In order to become a building that is resistant to earthquake then the structure of the building needs to be considered. As in the review, this structure will discuss Footings, columns/ post, roofs, and walls.
The Footing is a lower structure that holds the structure above and forwards the load to the ground so that the Footing satisfies the following.
The Footing should be placed on a solid ground, the Footing laid on the hard ground. Footing lies deeper than 45 cm below ground level. The whole Footing must lie on a strong ground.
The Footing must be connected to the Footing belt (sloof), this is given to the local Footing as well as the continuous Footing.
The Footing beam (sloof) should be lumped on the Footing with a 1.5 m with 12 mm diameter iron reinforcement.
The Footing should not be placed too close to the cliff wall to avoid landslides. To prevent cliff slopes, the soil is given a retaining wall from the stone pairs of times or from bamboo or wooden plaster.
2. Column / Column.
columns or poles to help the wall in holding the load above it while making the wall into a ductile wall. The things to note in the column are as follows.
Buildings should use columns as load-bearing elements, eg using reinforced concrete columns.
The column should be laid on the Footing beam (sloof) or the bond is passed to the Footing.
At the top end of the column is repeated or each column must be tied and put together with the beam around / ring balk.
Building frames (Sloof, beams, and columns) should have a strong and sturdy relationship.

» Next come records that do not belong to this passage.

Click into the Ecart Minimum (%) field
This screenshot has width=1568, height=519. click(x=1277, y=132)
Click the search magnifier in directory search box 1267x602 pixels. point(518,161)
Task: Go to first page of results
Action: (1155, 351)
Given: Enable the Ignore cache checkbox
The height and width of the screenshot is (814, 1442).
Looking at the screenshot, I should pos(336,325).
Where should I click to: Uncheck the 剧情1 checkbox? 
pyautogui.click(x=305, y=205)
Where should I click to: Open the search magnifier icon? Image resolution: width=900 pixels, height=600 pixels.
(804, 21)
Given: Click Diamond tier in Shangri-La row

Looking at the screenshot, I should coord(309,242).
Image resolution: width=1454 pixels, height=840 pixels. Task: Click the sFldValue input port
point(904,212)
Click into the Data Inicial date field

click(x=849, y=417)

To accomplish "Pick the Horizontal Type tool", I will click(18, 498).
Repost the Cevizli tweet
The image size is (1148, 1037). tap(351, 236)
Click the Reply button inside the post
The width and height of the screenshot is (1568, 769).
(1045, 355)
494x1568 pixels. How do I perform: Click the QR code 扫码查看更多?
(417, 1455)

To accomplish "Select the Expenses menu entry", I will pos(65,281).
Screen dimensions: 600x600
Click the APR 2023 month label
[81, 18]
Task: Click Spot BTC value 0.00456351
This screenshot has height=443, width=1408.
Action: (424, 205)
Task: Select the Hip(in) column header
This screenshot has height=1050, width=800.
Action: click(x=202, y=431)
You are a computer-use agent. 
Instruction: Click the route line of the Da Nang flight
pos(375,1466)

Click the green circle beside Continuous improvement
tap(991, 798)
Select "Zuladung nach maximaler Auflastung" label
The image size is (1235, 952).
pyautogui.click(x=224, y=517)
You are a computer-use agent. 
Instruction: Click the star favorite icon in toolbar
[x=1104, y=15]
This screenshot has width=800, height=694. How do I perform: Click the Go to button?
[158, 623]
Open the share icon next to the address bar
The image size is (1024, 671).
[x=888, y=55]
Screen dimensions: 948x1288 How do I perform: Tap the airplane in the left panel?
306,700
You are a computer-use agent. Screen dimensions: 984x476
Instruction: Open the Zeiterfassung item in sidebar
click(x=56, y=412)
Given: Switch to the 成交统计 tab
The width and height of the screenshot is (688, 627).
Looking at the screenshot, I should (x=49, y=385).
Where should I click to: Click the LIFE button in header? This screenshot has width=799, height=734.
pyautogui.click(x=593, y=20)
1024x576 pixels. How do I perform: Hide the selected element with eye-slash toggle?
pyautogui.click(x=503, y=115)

The column should be equipped with a stiffening beam (ring balk, latei beam) to withstand the lateral force of the earthquake.
3. Building Beams.
The beams on simple house building consist of ring balk (beam around) and lintel beam. Latex beam/lintel has a function as a horizontal reinforcement and is generally located above the frame. Crosslinks can be mounted when possible.
4. Roof Building.
The roof structure needs to pay attention to the following points.
As discussed upfront, the roof should have a lightweight by using materials such as zinc, asbestos, aluminum or other lightweight materials.
The framework of the Truss must be strong to withstand the roof load and should be levied on its support that is on the column or ring beam.
In the longitudinal direction, the roof should be reinforced with a wind bond between the truss of the Truss.
The walls in particular of cement walls have the following uses.
The building wall in the event of an earthquake will receive the surface load in the direction perpendicular to the wall and the shear load on the parallel direction of the wall.
The strength of the inner wall of the load is influenced by the existence of the armature on the wall side and the reinforcement (practical column) on the wall itself.
The walls should be haunted in columns with a length of armature 1.5 times the length of a brick or brick. In addition, the armature is installed every 10 layers of red brick or every 3 layers of brick.
The walls of ampigs (mountains) will experience a large deflection when shaken by the earthquake because it is located at the highest part. Therefore, the mountains require the reinforcement of a wall frame.
The walls should be provided with practical columns and binding beams on sections of the wall that have an area of more than 12 m2 or wall length 15 times wall thickness.
Installation of ½ brick walls should be reinforced by practical columns binding both with sloof (foot) and ring beams at the top of the wall.